Bid on It
The advent of eBay has done more than just allow people to pawn excess inventory for a few bucks or feed their passions for collectibles. Daniel Nissanoff, author of FutureShop: How the New Auction Culture Will Revolutionize the Way We Buy, Sell and Get the Things We REALLY Wantand co-founder of online luxury goods resale company Portero, asserts that eBay and similar online auctions have created a culture that will explode in the near future and completely change consumerism as we know it.
Entrepreneur: How is eBay affecting business?
Daniel Nissanoff: In the eBay ecosystem--a term describing businesses that feed off of eBay--we saw the first-generation businesses, PayPal being the home run. Drop shops are the first of the second generation.
Entrepreneur: What will be next for the eBay ecosystem?
Nissanoff: We're seeing a big surge in closet organizers and personal assistant services driven by a need to purge possessions. There's also a surge in appraisal services on items such as antiques and art. I predict we're going to have companies that [refurbish used products] so they'll sell for more. One company doing this is Partsearch.com--it supplies customers with missing parts from appliances, enabling them to [repair old items and] sell them like new.
Entrepreneur: How is the auction culture changing consumer behavior?

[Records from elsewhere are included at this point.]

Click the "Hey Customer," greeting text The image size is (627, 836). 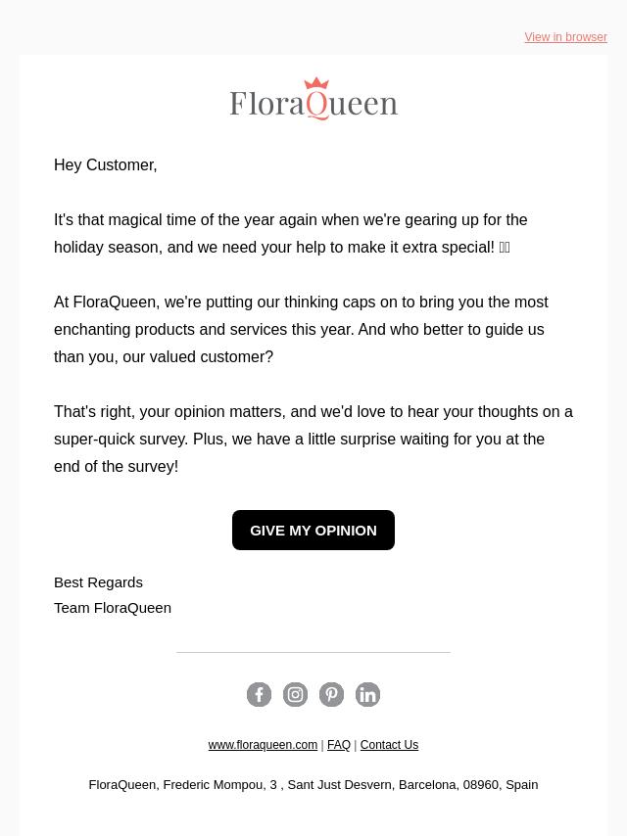106,165
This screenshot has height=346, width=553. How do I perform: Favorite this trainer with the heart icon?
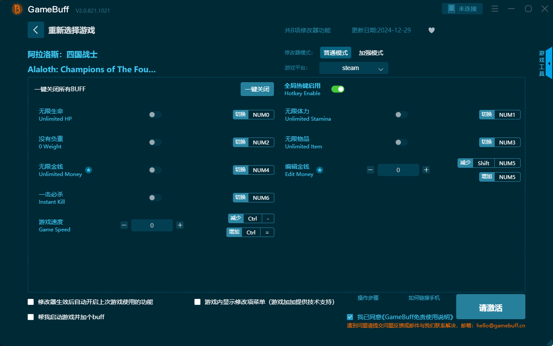click(431, 30)

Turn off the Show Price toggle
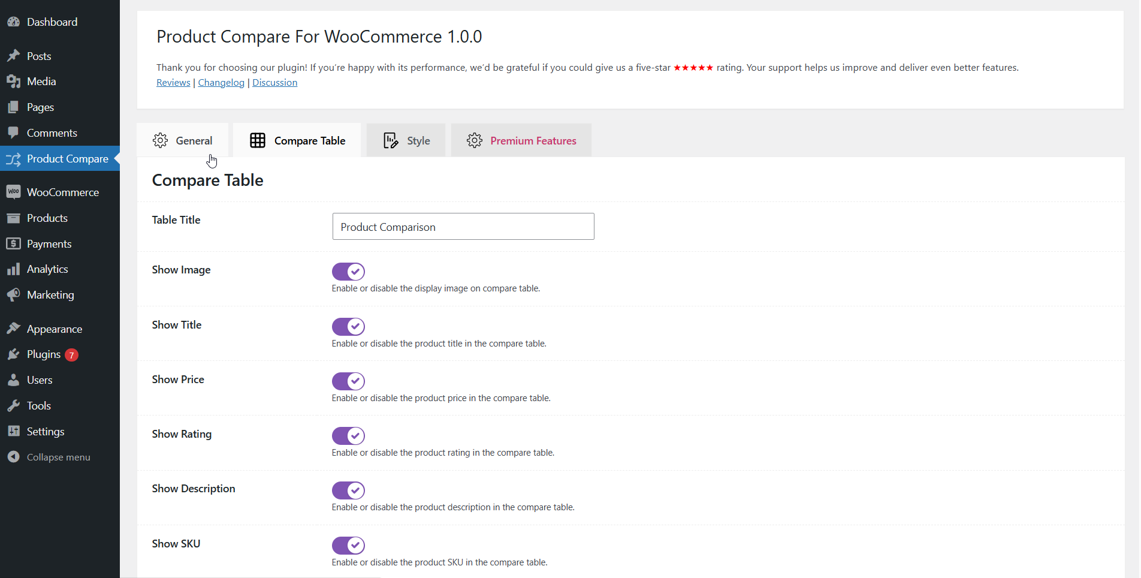[348, 381]
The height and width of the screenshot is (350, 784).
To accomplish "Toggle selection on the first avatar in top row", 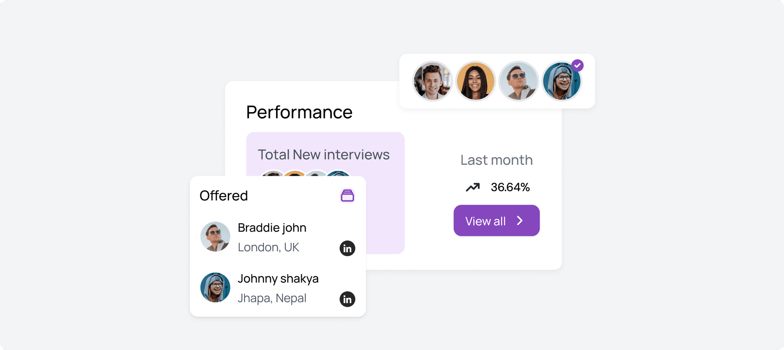I will click(432, 81).
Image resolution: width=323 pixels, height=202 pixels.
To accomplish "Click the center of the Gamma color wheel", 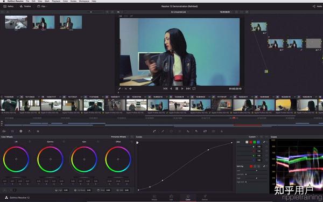I will [x=50, y=159].
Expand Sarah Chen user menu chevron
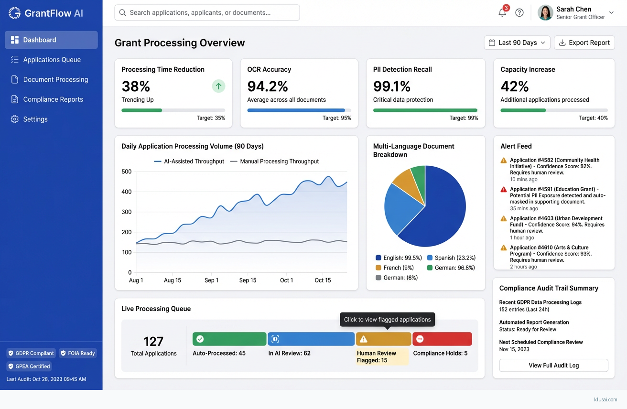 [611, 13]
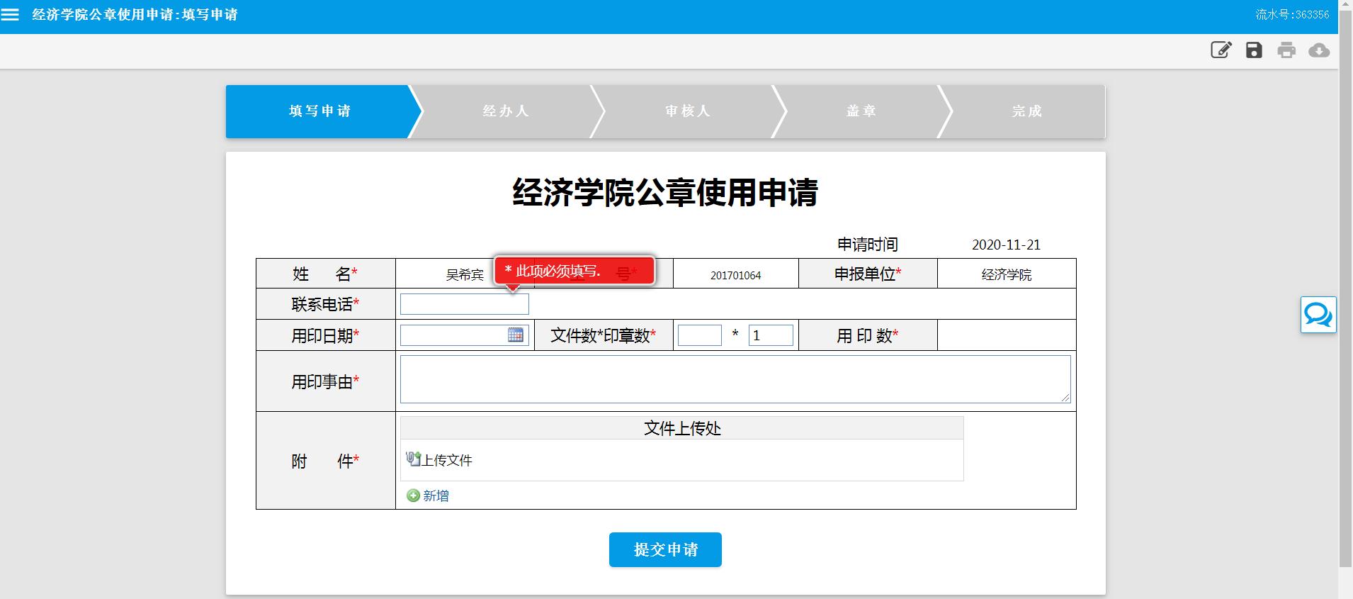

Nissanoff: As people begin to buy items with residual value, they're going to shy away from middle-market stuff. Also, manu-facturers now have their current lines out while their older ones are being resold by consumers. Companies will have to develop strategies to help consumers resell and buy items, whether they develop certified pre-owned programs for their brands, partner with drop shops or build drop shops in-house as Circuit City did. With this secondary market, if you can harness the data of people buying and selling your products and your competitors' products in real time, it can be extremely profitable.